WHAT YOU SHOULD DO: Write out again, word for word, the lines below from the line that holds "This screenshot has height=466, width=868." through the line that holds "The width and", omitting pictures.

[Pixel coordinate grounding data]
◆ ◆ ◆
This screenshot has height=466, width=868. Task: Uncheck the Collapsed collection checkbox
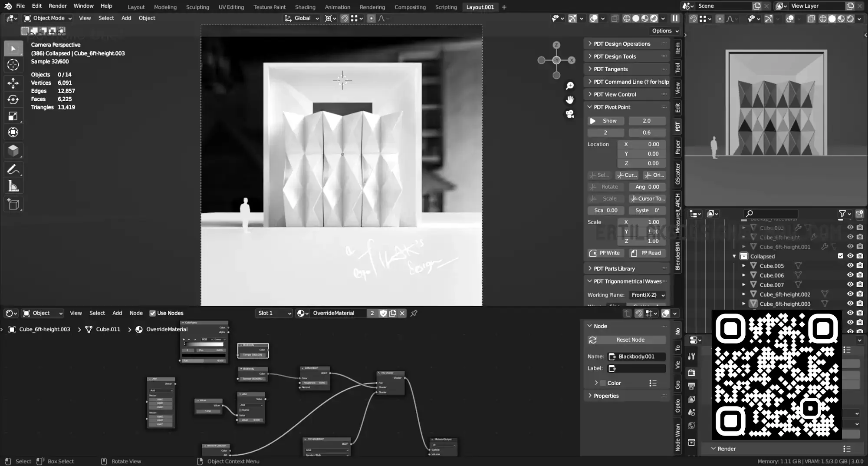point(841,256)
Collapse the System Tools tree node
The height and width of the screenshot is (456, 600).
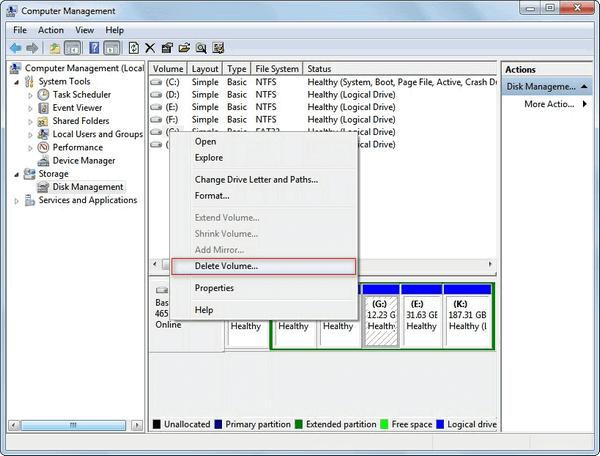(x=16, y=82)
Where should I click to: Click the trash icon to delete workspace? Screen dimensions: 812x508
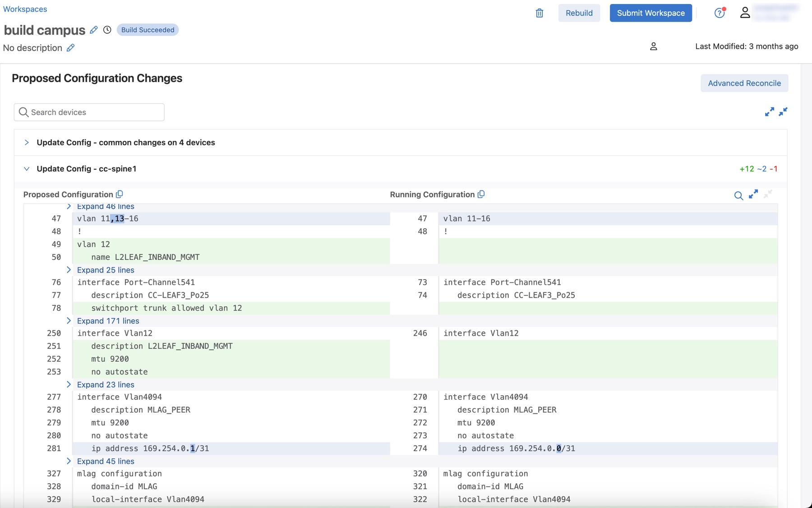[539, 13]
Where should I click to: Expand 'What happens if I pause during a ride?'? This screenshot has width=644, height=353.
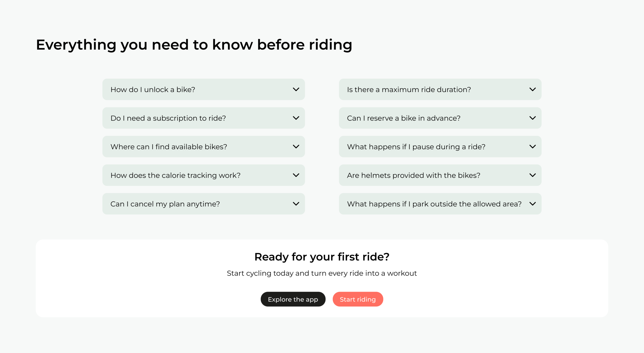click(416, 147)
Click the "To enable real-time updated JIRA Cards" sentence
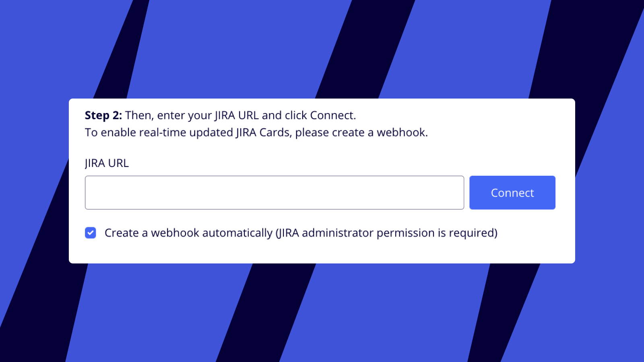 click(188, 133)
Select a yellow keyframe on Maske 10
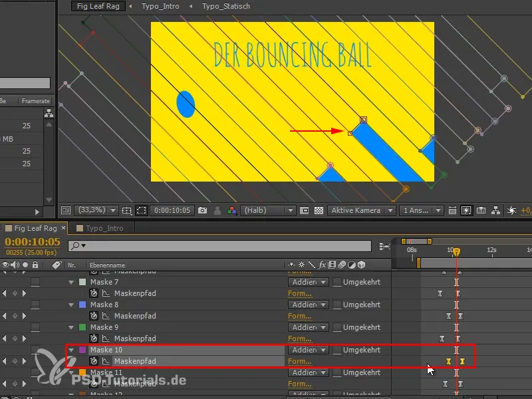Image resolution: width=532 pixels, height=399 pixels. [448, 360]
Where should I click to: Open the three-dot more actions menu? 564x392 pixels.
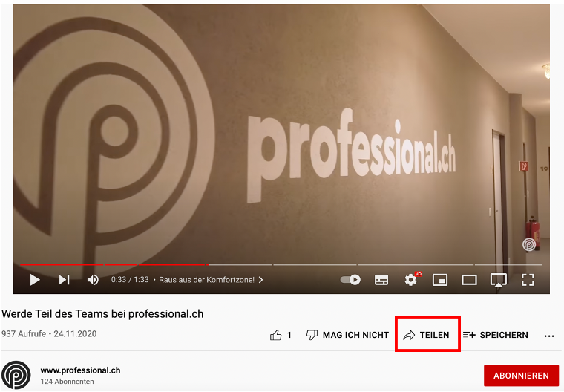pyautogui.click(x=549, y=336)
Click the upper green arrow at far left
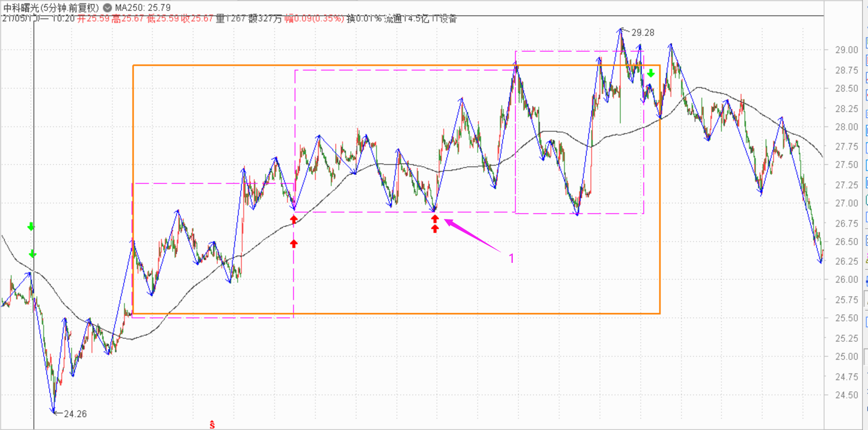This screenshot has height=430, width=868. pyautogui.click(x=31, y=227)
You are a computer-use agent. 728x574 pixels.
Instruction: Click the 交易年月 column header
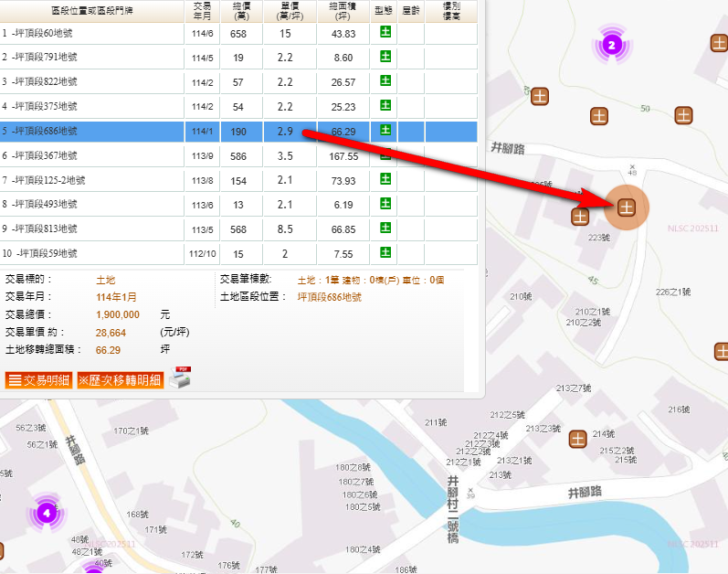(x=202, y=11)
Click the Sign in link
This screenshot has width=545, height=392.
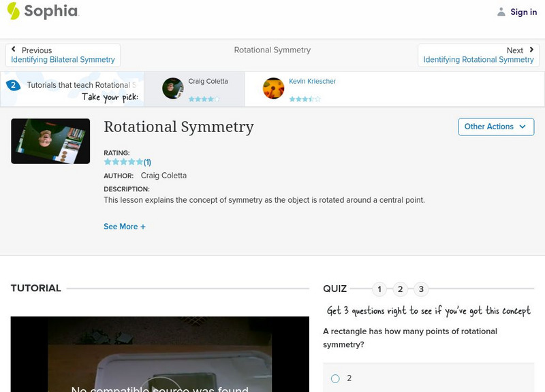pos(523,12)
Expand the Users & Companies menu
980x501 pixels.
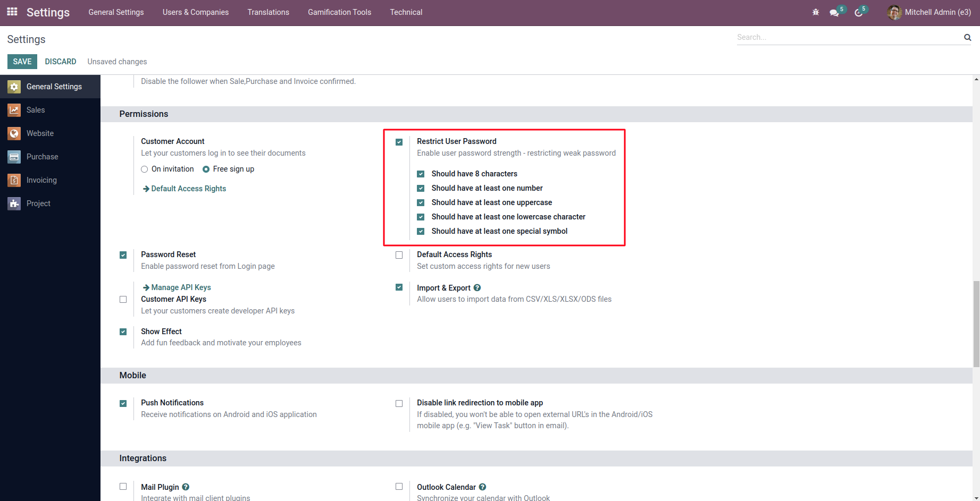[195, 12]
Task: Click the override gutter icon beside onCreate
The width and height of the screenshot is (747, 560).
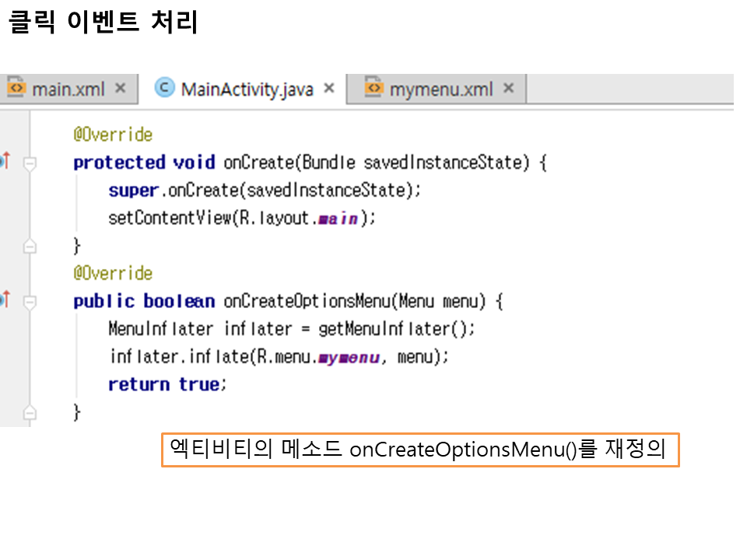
◆ ◆ ◆
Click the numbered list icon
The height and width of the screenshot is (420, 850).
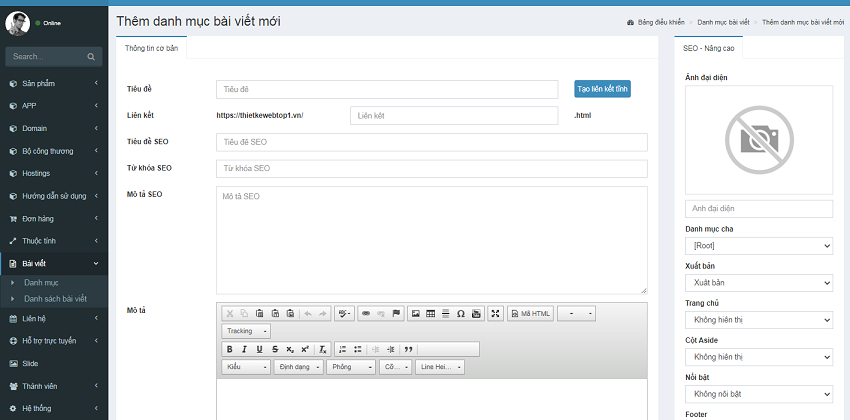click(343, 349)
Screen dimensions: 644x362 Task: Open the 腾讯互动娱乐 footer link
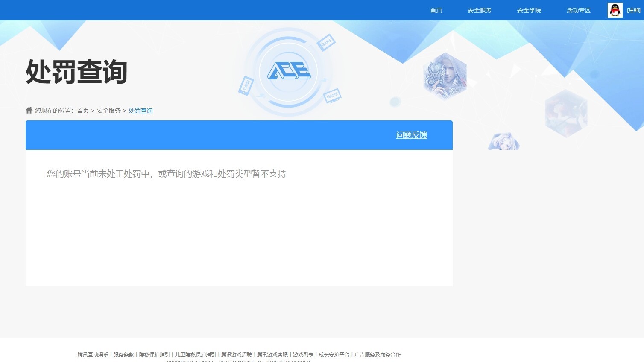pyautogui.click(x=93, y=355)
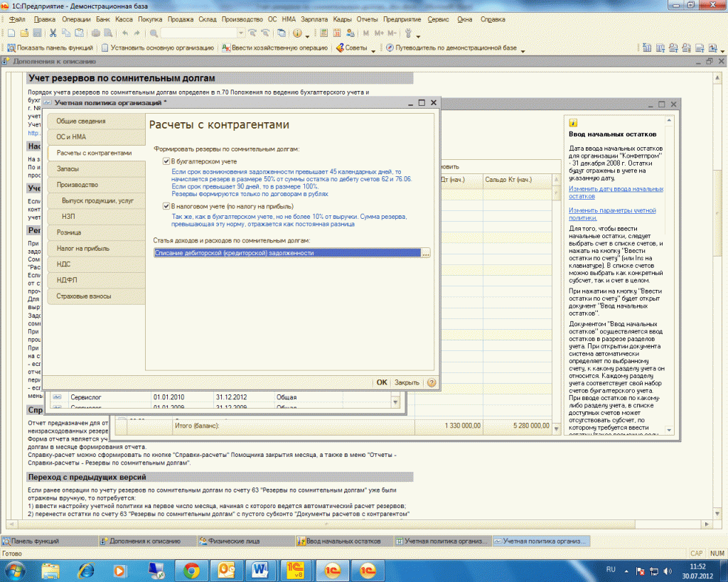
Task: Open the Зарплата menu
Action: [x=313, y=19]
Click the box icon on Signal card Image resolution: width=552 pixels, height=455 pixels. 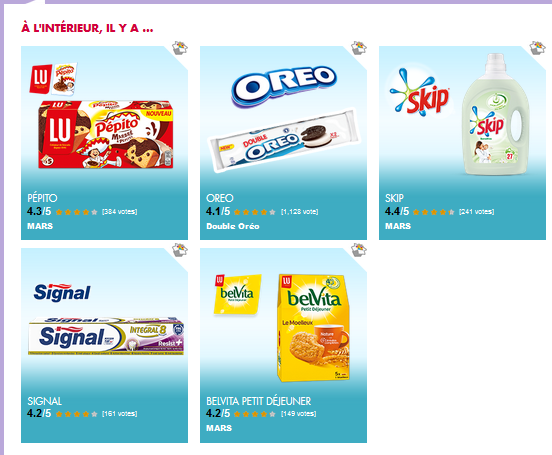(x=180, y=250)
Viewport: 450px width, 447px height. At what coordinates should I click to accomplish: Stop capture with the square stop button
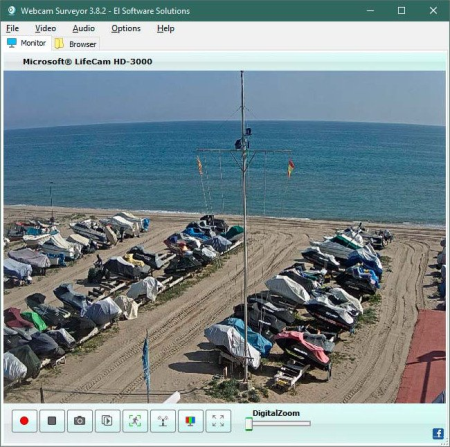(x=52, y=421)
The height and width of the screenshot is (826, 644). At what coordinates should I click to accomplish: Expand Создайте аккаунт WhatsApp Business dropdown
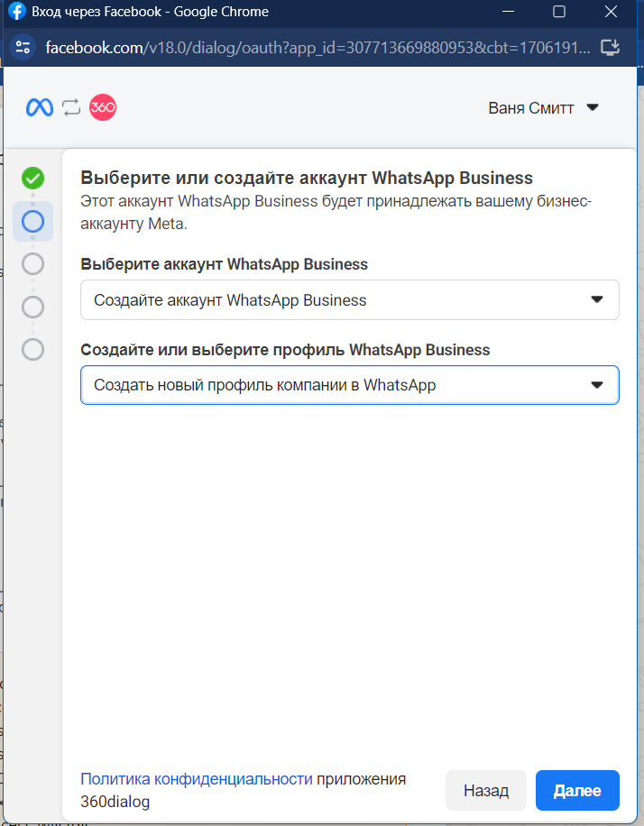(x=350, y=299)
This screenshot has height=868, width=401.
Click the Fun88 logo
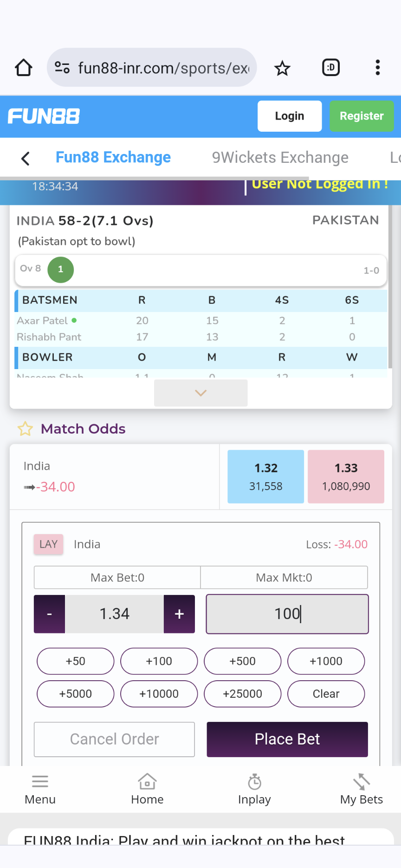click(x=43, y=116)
◆ ◆ ◆
OUTPUT FOR THIS TASK:
This screenshot has height=466, width=868. Task: Uncheck the Collapsed collection checkbox
point(841,256)
Collapse the System Tools tree node
The height and width of the screenshot is (456, 600).
(x=16, y=82)
Where should I click to: Click the trash icon to delete workspace? Screen dimensions: 812x508
[539, 13]
Where should I click to: Expand 'What happens if I pause during a ride?'? This screenshot has width=644, height=353.
click(416, 147)
Click the "To enable real-time updated JIRA Cards" sentence
 click(188, 133)
Select a yellow keyframe on Maske 10
Image resolution: width=532 pixels, height=399 pixels. [448, 360]
Where should I click to: Open the three-dot more actions menu? 564x392 pixels.
pyautogui.click(x=549, y=336)
Click the upper green arrow at far left
This screenshot has height=430, width=868. pyautogui.click(x=31, y=227)
You are a computer-use agent. 728x574 pixels.
Instruction: Click the 交易年月 column header
(x=202, y=11)
Click the Sign in link
This screenshot has width=545, height=392.
pos(523,12)
Expand the Users & Companies menu
980x501 pixels.
[195, 12]
Task: Click the override gutter icon beside onCreate
The width and height of the screenshot is (747, 560).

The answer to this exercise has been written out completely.